Direktsaft

13. april 2026

 

 


Bei den Fruchtsäften muss man bekannterweise genau hinschauen, um wieviel realen Fruchtanteil es da tatsächlich geht. Mal beträgt dieser Anteil 30%, der Rest sind dann Wasser und Zucker und Geschmacksverstärker. Mal ist es das „Konzentrat“, das verdünnt wird. König der Säfte ist natürlich der „Direktsaft“, mit 100% Fruchtanteil, bei Orangensaft auch gerne mit Fruchtfleisch zur Steigerung des Authentizitätsempfindens. Da werden die Früchte eben irgendwie „ganz“ und ohne Zusatz ausgepresst, auf dass nichts von der famosen nutrition-Bilanz der Ursprungsfrucht verloren gehe. Irgendwie hört sich das an wie die Sehnsucht nach „Leben pur“, ohne das ganze störende, unlebendige, kräftezehrende Beiwerk. Einfach die Wirklichkeit auspressen wie eine Orange, um die reine Essenz des Daseins in sich aufnehmen können. Nur, das haut schon beim Direktsaft nicht hin. Der Direktsaft verringert nämlich bei seiner Herstellung das Esserlebnis auf ein Minimum, es zerstört den ästhetischen Vorgang der Zubereitung einer Frucht, es erhöht nebenbei in erheblichem Maß den Zuckerwert und betrügt den Körper um die ganzheitliche Verarbeitung des Obstes im Mund, in der Speiseröhre und auch im Magen.

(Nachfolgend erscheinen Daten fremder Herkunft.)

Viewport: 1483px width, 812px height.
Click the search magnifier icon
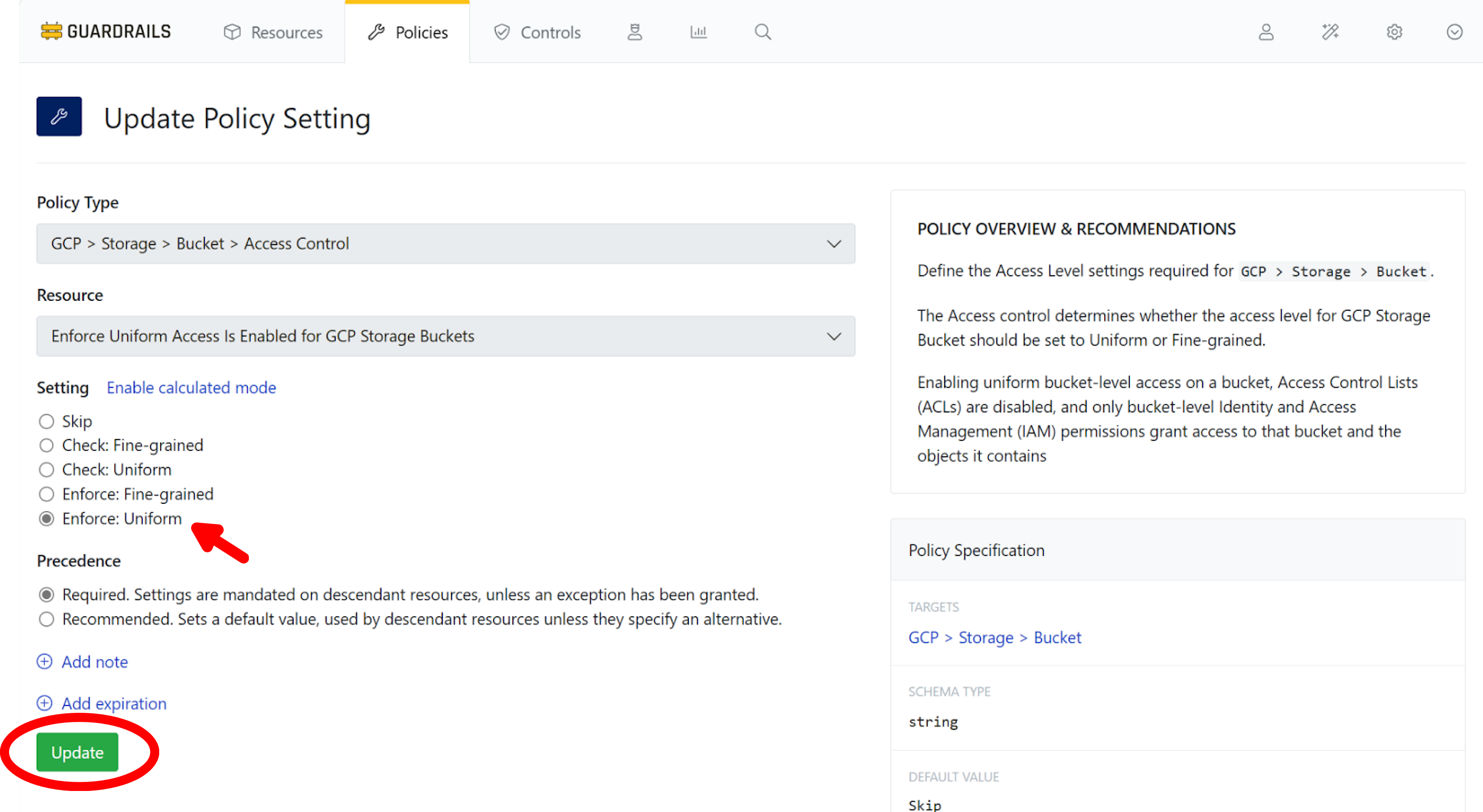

Kauen, Schmecken, Riechen, Anfassen – alles fokussiert aufs Schlucken, und weg. Wollte man aus der immer mal wieder schwer genießbaren Wirklichkeit das „Leben pur“ herausdestillieren oder -pressen, bleiben ebenfalls beträchtliche Anteile auf der Strecke. Genau genommen ist es ein Verlust-, kein Gewinngeschäft, wenn man irgendetwas „rein“ haben möchte. Mit Gottes Gegenwart ist es übrigens nicht anders. Wer ihn „rein“ haben will, muss immer irgendetwas pressen.